§ GIVEN INSTRUCTION 1: In the article about the Sarmat missile test, where did the apparent ejection test take place?
§ GIVEN INSTRUCTION 2: Resume the article on Russia's Sarmat missile from the point where it stops.

§ SOURCE TEXT:
Russia has been testing its deadliest nuclear weapon currently under development, the super-heavy thermonuclear-armed intercontinental-range ballistic missile (ICBM) RS-28 Sarmat (NATO designation: SS-X-29 Satan 2), Russian President Vladimir Putin announced during his annual State of the Union address on March 1.
“We have launched the development of the new generation of missiles, and, in particular, the Defense Ministry jointly with the missile and space industry launched the active phase of tests of a new missile complex equipped with a heavy intercontinental missile. We called it Sarmat,” Putin said, according to TASS news agency.
A video released during the Russian president’s speech appears to confirm that a much anticipated ejection test — which tests the mechanism of a missile leaving its launch container — has taken place. The launch (there is ongoing speculation about the precise nature of the test) apparently occurred in December 2017 at the Plesetsk space center, located in Arkhangelsk Oblast, approximately 800 kilometers north of Moscow.

§ PROVIDED DATA:

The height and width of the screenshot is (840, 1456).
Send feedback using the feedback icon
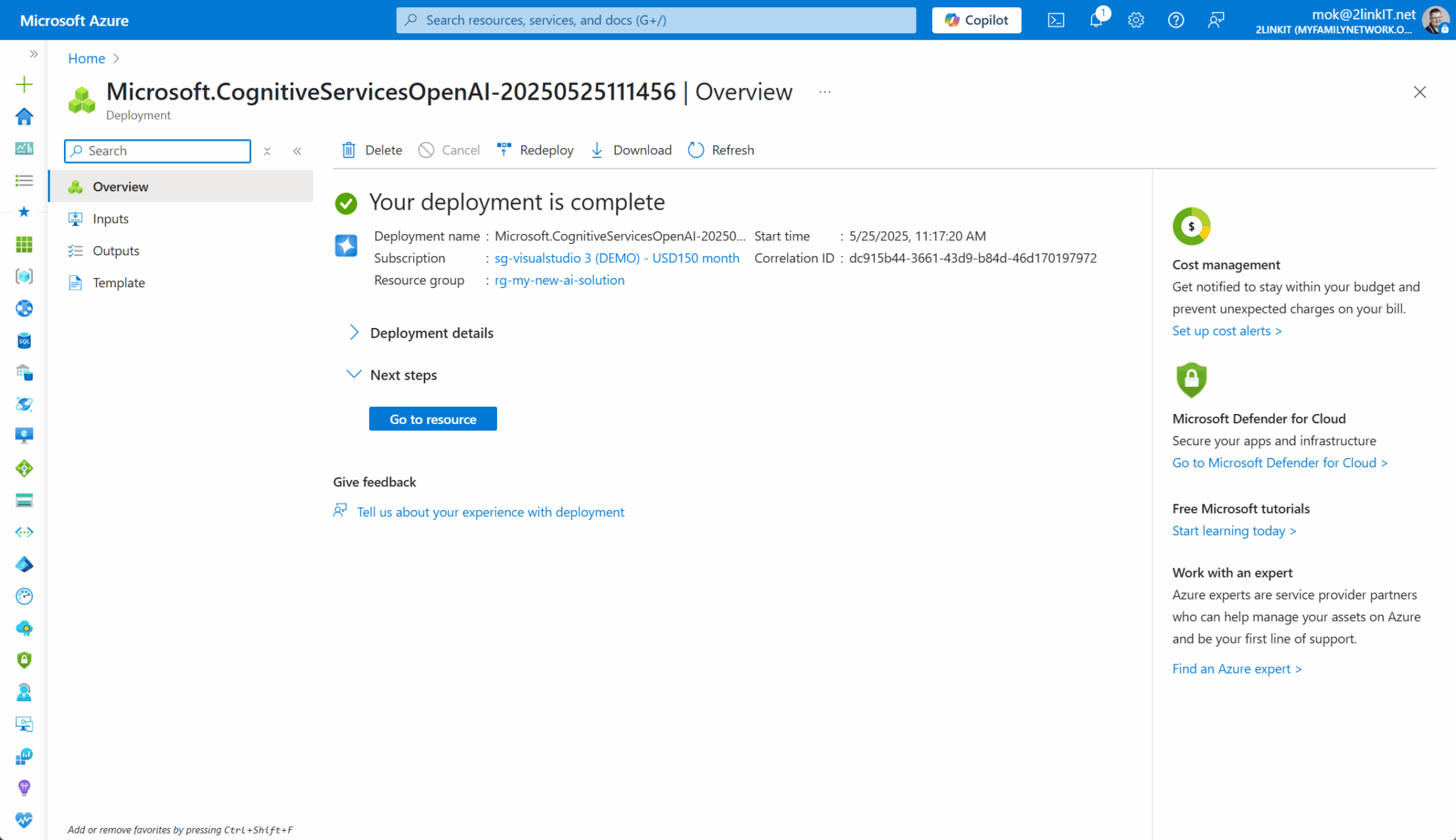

§ EXPECTED ANSWER 1: At the Plesetsk space center in Arkhangelsk Oblast, about 800 kilometers north of Moscow.

§ EXPECTED ANSWER 2:
The December 2017 test is only the second test of the Sarmat ICBM. “So far, we know of one single test of the new weapon system. In August 2016, the Sarmat’s first stage engine, named PDU-99, was tested. Analysts believe that the engine is a modified version of the RD-274 liquid rocket engine used on the RS-36M ICBMs. However, it is unclear whether the test was successful or not,” I reported in January 2017.
The Sarmat is expected to enter service by 2020, replacing Soviet era RS-36M Voyevoda
ICBMs, which have constituted the backbone of Russia’s silo-based strategic nuclear forces for the past 25 years. However, the program has encountered multiple delays and it is highly unlikely that the missile will be operational by then.
Some of the delays in testing were “due to the unpreparedness of the silo-based launcher,” according to Russian media reports.
“With the total weight of over 200 tons it has a short active flight path, which complicates its intercept by ABM systems,” Putin said on March 1. “The new heavy missile’s range, the number and yield of its warheads are greater compared to the Voyevoda missile.” The new ICBM will reportedly be twice as light as the Voyevoda.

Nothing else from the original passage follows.